For the listing below, show each line that includes the string "settings".

• • •

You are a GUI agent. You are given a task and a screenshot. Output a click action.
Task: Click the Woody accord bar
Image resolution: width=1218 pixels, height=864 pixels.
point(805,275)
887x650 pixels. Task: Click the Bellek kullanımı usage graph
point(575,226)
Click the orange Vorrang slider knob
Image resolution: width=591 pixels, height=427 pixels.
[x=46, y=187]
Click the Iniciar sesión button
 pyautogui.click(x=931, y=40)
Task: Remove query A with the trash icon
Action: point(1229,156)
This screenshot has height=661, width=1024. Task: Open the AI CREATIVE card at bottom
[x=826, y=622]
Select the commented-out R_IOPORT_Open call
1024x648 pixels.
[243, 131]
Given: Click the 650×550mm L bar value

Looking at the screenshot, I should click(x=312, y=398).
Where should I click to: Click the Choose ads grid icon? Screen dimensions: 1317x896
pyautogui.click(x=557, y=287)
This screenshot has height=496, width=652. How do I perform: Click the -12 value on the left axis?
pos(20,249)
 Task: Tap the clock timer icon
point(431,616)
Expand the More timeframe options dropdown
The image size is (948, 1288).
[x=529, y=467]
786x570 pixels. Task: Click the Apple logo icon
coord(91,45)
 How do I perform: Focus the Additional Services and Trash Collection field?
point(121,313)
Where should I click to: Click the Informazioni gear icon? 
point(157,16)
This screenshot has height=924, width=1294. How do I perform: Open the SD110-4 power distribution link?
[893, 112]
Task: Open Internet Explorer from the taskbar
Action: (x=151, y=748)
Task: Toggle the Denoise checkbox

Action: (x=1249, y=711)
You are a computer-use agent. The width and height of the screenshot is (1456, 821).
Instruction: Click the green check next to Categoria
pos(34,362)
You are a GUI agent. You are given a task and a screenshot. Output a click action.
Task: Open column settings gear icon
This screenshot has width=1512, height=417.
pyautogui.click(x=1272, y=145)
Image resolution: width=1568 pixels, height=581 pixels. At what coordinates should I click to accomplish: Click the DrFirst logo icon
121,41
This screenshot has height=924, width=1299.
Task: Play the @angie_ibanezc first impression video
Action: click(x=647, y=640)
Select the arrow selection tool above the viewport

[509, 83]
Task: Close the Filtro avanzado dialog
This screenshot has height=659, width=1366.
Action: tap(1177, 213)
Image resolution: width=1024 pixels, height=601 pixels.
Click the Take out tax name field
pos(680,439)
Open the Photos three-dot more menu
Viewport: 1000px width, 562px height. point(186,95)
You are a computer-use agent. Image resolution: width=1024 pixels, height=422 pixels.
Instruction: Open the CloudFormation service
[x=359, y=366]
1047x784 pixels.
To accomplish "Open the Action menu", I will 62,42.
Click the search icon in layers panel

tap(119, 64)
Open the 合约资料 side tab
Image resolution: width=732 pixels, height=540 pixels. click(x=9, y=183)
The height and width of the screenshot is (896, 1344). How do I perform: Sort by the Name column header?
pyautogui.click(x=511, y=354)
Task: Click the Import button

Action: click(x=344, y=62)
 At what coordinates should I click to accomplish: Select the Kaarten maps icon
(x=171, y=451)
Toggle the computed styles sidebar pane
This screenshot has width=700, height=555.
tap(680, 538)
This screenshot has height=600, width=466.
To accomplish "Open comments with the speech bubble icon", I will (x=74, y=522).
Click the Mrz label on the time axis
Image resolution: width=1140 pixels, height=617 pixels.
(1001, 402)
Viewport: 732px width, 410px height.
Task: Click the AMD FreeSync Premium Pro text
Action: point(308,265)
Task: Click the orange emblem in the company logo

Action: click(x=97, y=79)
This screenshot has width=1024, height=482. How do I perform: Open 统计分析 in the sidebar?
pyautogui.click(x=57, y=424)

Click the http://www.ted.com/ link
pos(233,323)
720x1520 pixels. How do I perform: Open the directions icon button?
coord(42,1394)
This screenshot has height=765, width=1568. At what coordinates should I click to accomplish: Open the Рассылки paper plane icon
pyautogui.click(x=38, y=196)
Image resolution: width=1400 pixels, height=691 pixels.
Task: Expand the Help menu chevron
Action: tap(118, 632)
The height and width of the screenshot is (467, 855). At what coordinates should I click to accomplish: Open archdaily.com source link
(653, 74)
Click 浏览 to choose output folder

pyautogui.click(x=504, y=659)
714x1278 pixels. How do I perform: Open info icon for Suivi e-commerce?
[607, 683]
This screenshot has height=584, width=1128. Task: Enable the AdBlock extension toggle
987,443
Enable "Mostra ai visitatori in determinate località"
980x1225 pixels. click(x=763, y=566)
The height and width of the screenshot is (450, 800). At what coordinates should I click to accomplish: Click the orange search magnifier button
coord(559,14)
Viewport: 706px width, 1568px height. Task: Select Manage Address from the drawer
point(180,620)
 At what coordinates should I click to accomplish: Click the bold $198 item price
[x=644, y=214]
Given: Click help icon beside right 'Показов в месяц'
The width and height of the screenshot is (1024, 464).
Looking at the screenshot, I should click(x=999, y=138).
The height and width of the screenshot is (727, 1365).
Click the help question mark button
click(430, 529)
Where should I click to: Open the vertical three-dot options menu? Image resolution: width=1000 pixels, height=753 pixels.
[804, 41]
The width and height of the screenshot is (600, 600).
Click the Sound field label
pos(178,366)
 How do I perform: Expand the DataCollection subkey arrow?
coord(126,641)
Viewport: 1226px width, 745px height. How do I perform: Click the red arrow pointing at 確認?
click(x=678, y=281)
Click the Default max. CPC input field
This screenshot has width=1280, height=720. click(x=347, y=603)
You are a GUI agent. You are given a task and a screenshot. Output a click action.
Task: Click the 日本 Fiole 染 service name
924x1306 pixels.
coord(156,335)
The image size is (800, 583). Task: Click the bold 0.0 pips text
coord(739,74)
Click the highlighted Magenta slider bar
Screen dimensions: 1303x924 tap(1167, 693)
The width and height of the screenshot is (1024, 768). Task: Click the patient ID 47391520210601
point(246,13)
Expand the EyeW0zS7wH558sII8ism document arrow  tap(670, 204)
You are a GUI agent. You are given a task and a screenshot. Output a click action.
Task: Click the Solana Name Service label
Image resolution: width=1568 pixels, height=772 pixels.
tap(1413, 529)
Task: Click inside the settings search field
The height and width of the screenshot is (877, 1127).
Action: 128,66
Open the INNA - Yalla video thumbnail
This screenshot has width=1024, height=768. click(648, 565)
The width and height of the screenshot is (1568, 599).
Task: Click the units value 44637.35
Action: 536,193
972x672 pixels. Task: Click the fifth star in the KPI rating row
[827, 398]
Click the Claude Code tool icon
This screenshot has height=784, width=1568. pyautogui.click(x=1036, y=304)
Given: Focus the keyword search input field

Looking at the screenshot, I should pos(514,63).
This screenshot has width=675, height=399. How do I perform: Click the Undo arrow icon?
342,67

• • •

- _Written solution_:
Task: Open column settings gear icon
Task: Click inside the settings search field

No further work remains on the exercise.